Ia menyatakan bahwa pihaknya sangat mendukung aksi unjuk rasa yang dilakukan oleh pelajar.

“Di satu sisi kita mendukung teman-teman mau latarbelakangnya pelajar,” ujarnya.

Namun soal kasus Luthfi Alfiandi (21), pria yang ditangkap polisi karena kasus kerusuhan di DPR itu, Luqman sepakat ada proses hukum kepadanya dalam konteks warga negara. Hanya saja, harus dibuktikan secara tegas kejahatan apa yang dilakukannya.

“Dia sebagai warga negara yang harus diproses secara hukum dalam hal kriminalnya,” tegas Luqman.

Hanya saja ia tak sepakat ketika kasus Luthfi, aparat penegak hukum hanya mencari-cari kesalahan saja, apalagi konteks yang diangkat adalah keterlibatan Luthfi dalam aksi unjuk rasa yang berujung rusuh di depan DPR RI itu.

“Bukan demonstrasinya,” imbuhnya.

“Kalau secara hukum dia terbukti melakukan tindak pidana yang dilakukannya, jadi tidak bicara seolah-olah dia sebagai penyusup pelajar dan sebagainya,” tutupnya.

Perlu diketahui, bahwa kasus Luthfi Alfiandi saat ini tengah berjalan di Pengadilan Negeri Jakarta Pusat.

Luthfi Alfiandi, pemuda yang membawa bendera Merah Putih saat demo pelajar di Gedung DPR pada bulan September lalu itu didakwa pasal berlapis yakni Pasal 212 KUHP juncto Pasal 214 KUHP atau Pasal 170 ayat 1 KUHP atau Pasal 218 KUHP.

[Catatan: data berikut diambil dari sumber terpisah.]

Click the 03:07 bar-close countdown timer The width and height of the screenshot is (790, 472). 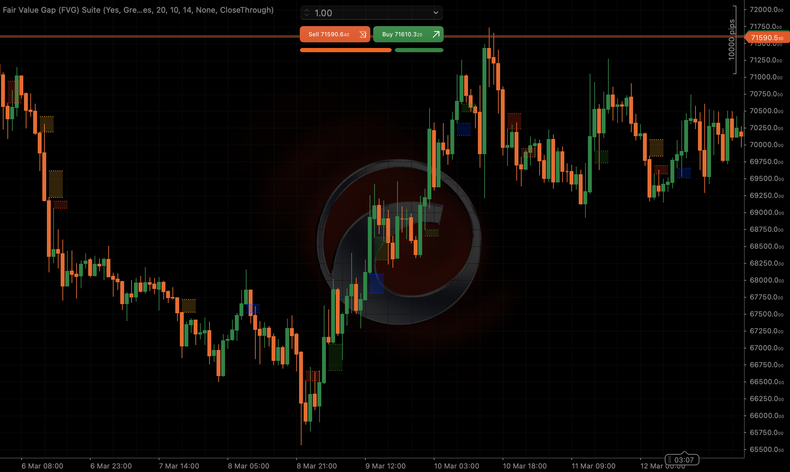point(685,460)
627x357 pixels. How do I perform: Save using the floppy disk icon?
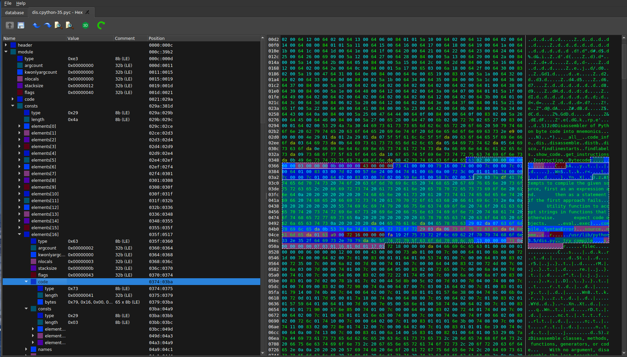pos(21,25)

Pasal 212 mengatur pidana bagi setiap orang melakukan kekerasan atau ancaman kekerasan melawan pejabat yang menjalankan tugas dengan ancaman pidana maksimal 1 tahun empat bulan. Pasal 214 ayat 1 berbunyi paksaan dan perlawanan berdasarkan Pasal 211 dan 212 jika dilakukan oleh dua orang atau lebih dengan bersekutu, diancam dengan pidana penjara paling lama 7 tahun.

Pasal 170 KUHP mengatur tentang kekerasan terhadap orang atau barang dengan ancaman beragam mulai dari maksimal 5 tahun enam bulan hingga 12 tahun, dan Pasal 218 KUHP mengatur mengenai barang siapa yang dengan sengaja tidak pergi setelah diperintah tiga kali, saat ada kerumunan. Keikutsertaan itu diancam dengan pidana penjara paling lama 4 bulan dua minggu.